[Collected data entries]
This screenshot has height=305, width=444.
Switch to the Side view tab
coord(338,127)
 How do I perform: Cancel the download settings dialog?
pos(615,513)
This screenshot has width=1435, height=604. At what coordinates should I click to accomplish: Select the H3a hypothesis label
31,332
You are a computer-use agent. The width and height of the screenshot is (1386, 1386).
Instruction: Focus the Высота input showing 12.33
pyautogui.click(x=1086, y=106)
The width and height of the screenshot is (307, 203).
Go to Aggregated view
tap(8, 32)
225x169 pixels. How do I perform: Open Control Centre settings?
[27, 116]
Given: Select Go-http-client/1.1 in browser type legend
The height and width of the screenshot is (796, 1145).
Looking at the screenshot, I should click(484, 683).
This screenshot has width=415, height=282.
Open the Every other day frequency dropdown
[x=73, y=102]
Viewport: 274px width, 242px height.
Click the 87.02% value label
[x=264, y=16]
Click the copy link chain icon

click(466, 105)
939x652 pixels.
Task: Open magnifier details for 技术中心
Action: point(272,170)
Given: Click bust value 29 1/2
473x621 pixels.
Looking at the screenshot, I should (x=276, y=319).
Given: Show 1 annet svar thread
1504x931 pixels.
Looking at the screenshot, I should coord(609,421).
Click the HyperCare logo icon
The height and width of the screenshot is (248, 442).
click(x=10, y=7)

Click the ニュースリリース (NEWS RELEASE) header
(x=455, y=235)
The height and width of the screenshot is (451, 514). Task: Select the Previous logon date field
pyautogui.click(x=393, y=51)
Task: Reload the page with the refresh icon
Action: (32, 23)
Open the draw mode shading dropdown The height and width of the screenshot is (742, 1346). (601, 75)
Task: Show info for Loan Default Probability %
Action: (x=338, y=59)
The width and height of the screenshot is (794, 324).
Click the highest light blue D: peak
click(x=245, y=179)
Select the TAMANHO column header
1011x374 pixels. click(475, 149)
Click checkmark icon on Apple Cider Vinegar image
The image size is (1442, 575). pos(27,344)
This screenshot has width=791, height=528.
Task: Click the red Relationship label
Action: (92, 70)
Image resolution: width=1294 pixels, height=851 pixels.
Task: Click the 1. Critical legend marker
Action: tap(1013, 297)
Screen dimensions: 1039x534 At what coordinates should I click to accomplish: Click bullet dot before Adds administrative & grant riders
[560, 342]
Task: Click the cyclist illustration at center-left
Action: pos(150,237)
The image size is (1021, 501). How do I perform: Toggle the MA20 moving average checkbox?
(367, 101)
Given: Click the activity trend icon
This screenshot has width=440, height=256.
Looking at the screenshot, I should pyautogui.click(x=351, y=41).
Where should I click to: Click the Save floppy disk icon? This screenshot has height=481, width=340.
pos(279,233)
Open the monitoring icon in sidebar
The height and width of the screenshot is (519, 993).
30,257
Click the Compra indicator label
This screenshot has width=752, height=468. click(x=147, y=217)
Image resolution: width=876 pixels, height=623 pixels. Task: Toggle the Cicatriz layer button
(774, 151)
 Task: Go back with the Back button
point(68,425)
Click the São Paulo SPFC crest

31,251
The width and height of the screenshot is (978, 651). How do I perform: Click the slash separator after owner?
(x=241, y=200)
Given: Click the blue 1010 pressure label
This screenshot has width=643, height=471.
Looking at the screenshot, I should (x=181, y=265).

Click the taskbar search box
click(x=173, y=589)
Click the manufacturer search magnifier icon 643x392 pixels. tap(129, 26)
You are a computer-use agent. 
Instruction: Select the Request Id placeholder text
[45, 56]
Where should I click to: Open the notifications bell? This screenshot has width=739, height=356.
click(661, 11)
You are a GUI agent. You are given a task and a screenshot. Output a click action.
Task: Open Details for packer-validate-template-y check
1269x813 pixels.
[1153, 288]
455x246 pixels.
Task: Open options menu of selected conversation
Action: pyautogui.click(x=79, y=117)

# PROBLEM TO SOLVE:
Every entry must appear in the answer, reproduced exactly.

# SOLUTION BELOW:
This screenshot has height=305, width=444.
Switch to the Side view tab
coord(338,127)
 How do I perform: Cancel the download settings dialog?
pos(615,513)
This screenshot has width=1435, height=604. At what coordinates should I click to accomplish: Select the H3a hypothesis label
31,332
You are a computer-use agent. The width and height of the screenshot is (1386, 1386).
Instruction: Focus the Высота input showing 12.33
pyautogui.click(x=1086, y=106)
The width and height of the screenshot is (307, 203).
Go to Aggregated view
tap(8, 32)
225x169 pixels. How do I perform: Open Control Centre settings?
[27, 116]
Given: Select Go-http-client/1.1 in browser type legend
The height and width of the screenshot is (796, 1145).
Looking at the screenshot, I should click(484, 683).
This screenshot has width=415, height=282.
Open the Every other day frequency dropdown
[x=73, y=102]
Viewport: 274px width, 242px height.
Click the 87.02% value label
[x=264, y=16]
Click the copy link chain icon

click(466, 105)
939x652 pixels.
Task: Open magnifier details for 技术中心
Action: point(272,170)
Given: Click bust value 29 1/2
473x621 pixels.
Looking at the screenshot, I should (x=276, y=319).
Given: Show 1 annet svar thread
1504x931 pixels.
Looking at the screenshot, I should coord(609,421).
Click the HyperCare logo icon
The height and width of the screenshot is (248, 442).
click(x=10, y=7)

Click the ニュースリリース (NEWS RELEASE) header
(x=455, y=235)
The height and width of the screenshot is (451, 514). Task: Select the Previous logon date field
pyautogui.click(x=393, y=51)
Task: Reload the page with the refresh icon
Action: (32, 23)
Open the draw mode shading dropdown The height and width of the screenshot is (742, 1346). (601, 75)
Task: Show info for Loan Default Probability %
Action: (x=338, y=59)
The width and height of the screenshot is (794, 324).
Click the highest light blue D: peak
click(x=245, y=179)
Select the TAMANHO column header
1011x374 pixels. click(475, 149)
Click checkmark icon on Apple Cider Vinegar image
The image size is (1442, 575). pos(27,344)
This screenshot has width=791, height=528.
Task: Click the red Relationship label
Action: (92, 70)
Image resolution: width=1294 pixels, height=851 pixels.
Task: Click the 1. Critical legend marker
Action: tap(1013, 297)
Screen dimensions: 1039x534 At what coordinates should I click to accomplish: Click bullet dot before Adds administrative & grant riders
[560, 342]
Task: Click the cyclist illustration at center-left
Action: pos(150,237)
The image size is (1021, 501). How do I perform: Toggle the MA20 moving average checkbox?
(367, 101)
Given: Click the activity trend icon
This screenshot has width=440, height=256.
Looking at the screenshot, I should pyautogui.click(x=351, y=41).
Where should I click to: Click the Save floppy disk icon? This screenshot has height=481, width=340.
pos(279,233)
Open the monitoring icon in sidebar
The height and width of the screenshot is (519, 993).
30,257
Click the Compra indicator label
This screenshot has width=752, height=468. click(x=147, y=217)
Image resolution: width=876 pixels, height=623 pixels. Task: Toggle the Cicatriz layer button
(774, 151)
 Task: Go back with the Back button
point(68,425)
Click the São Paulo SPFC crest

31,251
The width and height of the screenshot is (978, 651). How do I perform: Click the slash separator after owner?
(x=241, y=200)
Given: Click the blue 1010 pressure label
This screenshot has width=643, height=471.
Looking at the screenshot, I should (x=181, y=265).

Click the taskbar search box
click(x=173, y=589)
Click the manufacturer search magnifier icon 643x392 pixels. tap(129, 26)
You are a computer-use agent. 
Instruction: Select the Request Id placeholder text
[45, 56]
Where should I click to: Open the notifications bell? This screenshot has width=739, height=356.
click(661, 11)
You are a GUI agent. You are given a task and a screenshot. Output a click action.
Task: Open Details for packer-validate-template-y check
1269x813 pixels.
[1153, 288]
455x246 pixels.
Task: Open options menu of selected conversation
Action: pyautogui.click(x=79, y=117)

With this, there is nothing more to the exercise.